If you cater to clients who run large businesses, you know that they face increasingly varied risks every day from such as terrorism; service interruption; supply chain disruption; reputational risk; political instability; and challenges to intellectual property rights.
While conventional insurance will cover aspects of a number of such problems, there are others that are not so straightforward: reputational risk, for instance, for a company who cannot deliver, or perhaps a company loses a court case to determine ownership of intellectual property, necessitating a work-around or even abandonment of a complete product line.
How can a company cope with such contingencies? Perhaps with a little help from London-based Lockton Companies LLP, which recently announced that it has developed a set of new risk tools to help companies cope with the “uninsurable.”
Emily Freeman, executive director, technology and global privacy practice at Lockton, said that coverage is designed around the eventualities a company fears: “You define what keeps you up at night.” While previously a business might have had to opt for multiple specialized policies to cover what it could of such specialized risks, or take its own steps to mitigate losses if coverage could not be bought, Lockton’s enterprise disruption contingency insurance provides individualized coverage against risks that might haunt a company’s board or CEO in the wee hours.

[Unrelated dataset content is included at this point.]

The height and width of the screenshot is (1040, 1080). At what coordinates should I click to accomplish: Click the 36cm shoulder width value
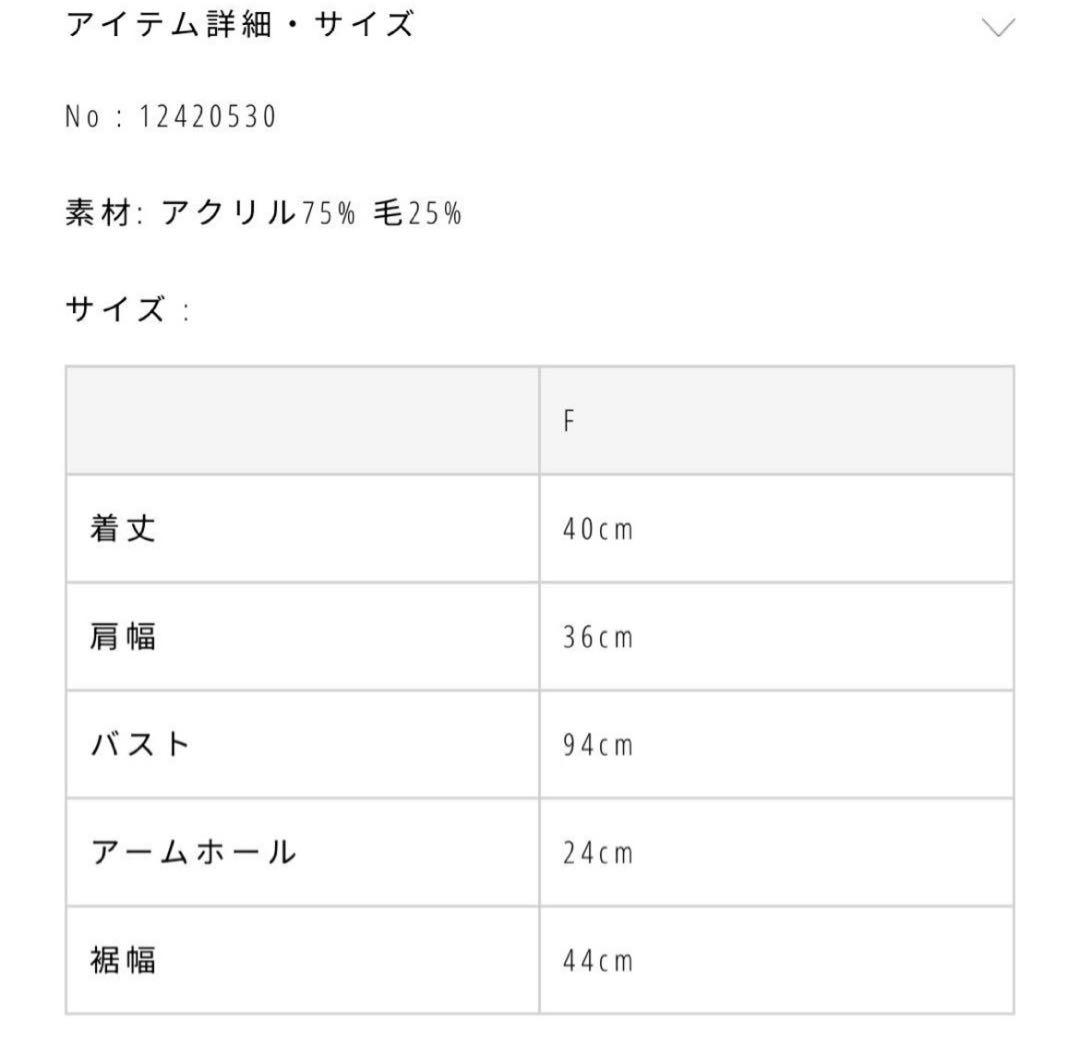[598, 638]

A typical business that might use such coverage would be one with at least $100 million in revenues. Says Freeman, “There’s no minimum revenue, but it starts to get much more meaningful in the middle range and up.” There’s no upper end, either, she says, although coverage is “not designed to solve the problems of the Fortune 50.”
What would such insurance cover? Contingency, operational and reputational risk, and their effects on EBITDA income and expenses—loss of business income and the incurring of extra expense that stems from losses outside traditional physical damages.